Monday, Jan. 19, 1948
Americana
P: U.S. weather was back to normal. In Portland, Me. the temperature dropped to 8.9DEG below; in Los Angeles it soared to 87DEG.
P: Sighting a "flying saucer" high over Godman Field at Fort Knox, Ky., three National Guard pilots zoomed up in P-51s to investigate. At about 25,000 feet, Capt. Thomas Mantell's plane started to spin, plunged downward, and disintegrated at tree-level. The "saucer" turned out to be a weather balloon.
P: Mrs. Ruth Foster Froemming, 50, a former Ziegfeld Follies girl, filed for mayor of Milwaukee. Her slogan: "Every church your temple, the world your country, and every man your brother." Said she: "I'm not hell bent on winning."
P: The U.S. Treasury struck a new half-dollar, the first since 1916, bearing the portrait of Benjamin Franklin. Only other Americans on coins (except for special issues): Lincoln (1909 penny), Washington (1932 quarter), Jefferson (1938 nickel), Franklin D. Roosevelt (1946 dime) and two unidentified Indians (1859 penny and 1913 nickel*).
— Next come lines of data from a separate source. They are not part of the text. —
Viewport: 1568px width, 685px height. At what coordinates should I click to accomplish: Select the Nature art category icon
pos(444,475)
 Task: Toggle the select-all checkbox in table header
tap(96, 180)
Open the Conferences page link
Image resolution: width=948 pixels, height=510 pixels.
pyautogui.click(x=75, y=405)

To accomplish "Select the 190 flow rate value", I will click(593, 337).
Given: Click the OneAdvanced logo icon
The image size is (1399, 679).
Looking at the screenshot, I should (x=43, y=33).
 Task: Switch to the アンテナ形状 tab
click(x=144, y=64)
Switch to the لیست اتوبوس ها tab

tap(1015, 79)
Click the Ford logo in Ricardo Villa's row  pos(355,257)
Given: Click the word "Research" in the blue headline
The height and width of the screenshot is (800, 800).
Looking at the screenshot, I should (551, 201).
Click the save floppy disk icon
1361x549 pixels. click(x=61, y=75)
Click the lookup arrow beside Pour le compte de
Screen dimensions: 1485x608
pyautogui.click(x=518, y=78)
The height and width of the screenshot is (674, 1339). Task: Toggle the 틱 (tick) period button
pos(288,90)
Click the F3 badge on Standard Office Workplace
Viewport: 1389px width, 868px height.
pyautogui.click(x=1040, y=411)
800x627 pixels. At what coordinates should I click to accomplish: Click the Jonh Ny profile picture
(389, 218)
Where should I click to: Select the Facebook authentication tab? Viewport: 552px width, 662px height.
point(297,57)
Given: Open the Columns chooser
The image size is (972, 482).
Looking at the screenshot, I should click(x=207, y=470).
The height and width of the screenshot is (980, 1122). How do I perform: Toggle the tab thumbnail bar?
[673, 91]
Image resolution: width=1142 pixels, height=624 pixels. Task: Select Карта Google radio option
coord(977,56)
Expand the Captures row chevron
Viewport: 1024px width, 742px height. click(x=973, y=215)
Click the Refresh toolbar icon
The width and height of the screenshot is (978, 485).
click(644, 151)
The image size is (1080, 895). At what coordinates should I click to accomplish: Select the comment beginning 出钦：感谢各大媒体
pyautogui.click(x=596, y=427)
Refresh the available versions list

P: Maryland made the birthday of Abraham Lincoln a legal holiday, reducing to 16 the number of states (mostly in the South) which do not observe it.
P: In Atlanta, four teen-agers went on a spree, released the brakes of some 24 cars just to watch them careen downhill and crash.
P: Well-meaning members of St. Michael's Church in Charleston, S.C. invited Rabbi Lewis A. Weintraub to speak on the Palestine question, then served him a pork dinner. The Rabbi pointedly passed it up.
P: In Lakewood, N. J., Justice Sidney Zweben sentenced a Brooklyn motorist caught passing a school bus to write "I must not pass a school bus in Lakewood" 100 times on the school blackboard.
* Sculptor J. E. Fraser explained that the nickel Indian was a composite portrait of Indians Iron Tail, Two Moons and "a third whose name I have forgotten."